Start of SUPPLIED RECORDS

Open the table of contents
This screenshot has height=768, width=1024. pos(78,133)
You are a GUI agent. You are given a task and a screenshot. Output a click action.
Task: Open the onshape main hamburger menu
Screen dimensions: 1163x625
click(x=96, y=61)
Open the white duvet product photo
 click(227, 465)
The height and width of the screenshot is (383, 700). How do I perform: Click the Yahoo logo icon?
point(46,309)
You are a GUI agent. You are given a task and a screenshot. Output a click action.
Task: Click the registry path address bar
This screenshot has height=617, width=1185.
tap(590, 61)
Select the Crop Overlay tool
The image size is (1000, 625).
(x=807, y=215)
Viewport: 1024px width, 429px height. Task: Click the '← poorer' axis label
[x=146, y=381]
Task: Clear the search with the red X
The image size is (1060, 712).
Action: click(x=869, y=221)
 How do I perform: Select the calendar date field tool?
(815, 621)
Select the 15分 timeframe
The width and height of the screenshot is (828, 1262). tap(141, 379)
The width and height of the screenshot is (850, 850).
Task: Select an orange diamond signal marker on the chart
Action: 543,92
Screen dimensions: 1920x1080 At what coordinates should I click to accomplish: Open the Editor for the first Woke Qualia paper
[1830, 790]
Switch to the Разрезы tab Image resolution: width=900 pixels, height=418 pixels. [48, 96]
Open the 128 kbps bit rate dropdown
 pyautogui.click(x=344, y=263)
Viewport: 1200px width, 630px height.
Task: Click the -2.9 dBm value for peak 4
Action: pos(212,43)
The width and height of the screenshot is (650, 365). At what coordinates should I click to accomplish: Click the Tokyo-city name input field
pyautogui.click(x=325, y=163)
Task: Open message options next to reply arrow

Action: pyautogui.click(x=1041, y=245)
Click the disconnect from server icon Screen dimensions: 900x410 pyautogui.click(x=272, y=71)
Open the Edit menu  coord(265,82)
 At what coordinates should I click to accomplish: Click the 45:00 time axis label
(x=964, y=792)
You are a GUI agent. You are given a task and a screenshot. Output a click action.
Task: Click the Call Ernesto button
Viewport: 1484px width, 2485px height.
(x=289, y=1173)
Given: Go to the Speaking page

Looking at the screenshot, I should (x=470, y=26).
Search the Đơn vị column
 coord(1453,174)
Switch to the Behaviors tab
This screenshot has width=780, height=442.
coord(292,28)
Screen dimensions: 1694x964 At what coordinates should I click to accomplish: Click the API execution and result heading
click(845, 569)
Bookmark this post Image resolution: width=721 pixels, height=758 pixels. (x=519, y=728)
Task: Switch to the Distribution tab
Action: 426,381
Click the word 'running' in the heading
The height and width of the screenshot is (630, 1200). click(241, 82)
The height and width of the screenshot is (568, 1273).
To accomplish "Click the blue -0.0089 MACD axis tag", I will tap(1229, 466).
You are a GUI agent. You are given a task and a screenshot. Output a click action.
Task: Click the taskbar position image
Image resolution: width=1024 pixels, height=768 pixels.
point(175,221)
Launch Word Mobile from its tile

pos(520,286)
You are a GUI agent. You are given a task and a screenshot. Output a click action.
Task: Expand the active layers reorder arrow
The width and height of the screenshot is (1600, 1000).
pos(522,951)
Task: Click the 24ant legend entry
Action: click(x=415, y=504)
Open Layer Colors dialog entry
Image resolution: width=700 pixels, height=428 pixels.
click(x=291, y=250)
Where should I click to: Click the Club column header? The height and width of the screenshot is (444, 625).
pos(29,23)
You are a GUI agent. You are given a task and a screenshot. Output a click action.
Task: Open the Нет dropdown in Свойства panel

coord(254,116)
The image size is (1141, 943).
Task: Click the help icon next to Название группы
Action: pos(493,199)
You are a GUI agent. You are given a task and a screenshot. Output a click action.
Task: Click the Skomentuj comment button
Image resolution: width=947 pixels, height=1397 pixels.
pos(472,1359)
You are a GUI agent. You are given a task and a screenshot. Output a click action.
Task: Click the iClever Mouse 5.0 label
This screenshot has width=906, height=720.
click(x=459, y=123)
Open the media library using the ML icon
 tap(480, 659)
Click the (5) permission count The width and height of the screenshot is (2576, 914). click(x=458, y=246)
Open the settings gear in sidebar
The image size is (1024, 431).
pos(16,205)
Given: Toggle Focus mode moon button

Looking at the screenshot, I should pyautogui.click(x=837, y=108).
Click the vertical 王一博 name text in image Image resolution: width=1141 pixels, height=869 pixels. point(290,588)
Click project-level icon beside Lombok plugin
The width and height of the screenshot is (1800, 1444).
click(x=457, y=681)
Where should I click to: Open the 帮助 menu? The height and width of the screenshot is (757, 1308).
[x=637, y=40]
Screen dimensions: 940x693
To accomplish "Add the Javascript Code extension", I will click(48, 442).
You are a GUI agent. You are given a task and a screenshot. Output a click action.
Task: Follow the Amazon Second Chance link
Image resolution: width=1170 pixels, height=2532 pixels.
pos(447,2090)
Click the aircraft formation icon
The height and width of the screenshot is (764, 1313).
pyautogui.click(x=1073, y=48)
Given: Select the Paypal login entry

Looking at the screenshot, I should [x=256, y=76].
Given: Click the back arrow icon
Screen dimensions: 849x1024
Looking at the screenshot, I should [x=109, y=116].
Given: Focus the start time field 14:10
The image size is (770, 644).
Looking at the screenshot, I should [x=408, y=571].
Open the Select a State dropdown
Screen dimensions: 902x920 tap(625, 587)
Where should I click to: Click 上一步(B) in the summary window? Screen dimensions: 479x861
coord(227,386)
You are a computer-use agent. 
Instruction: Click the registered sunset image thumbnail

End of SUPPLIED RECORDS

_WHAT TO DO:_
Pick each line holding the word "will" out of the data and copy it.

_EXERCISE RESULT:_
To accomplish "Click the blue -0.0089 MACD axis tag", I will tap(1229, 466).
To accomplish "Add the Javascript Code extension", I will click(48, 442).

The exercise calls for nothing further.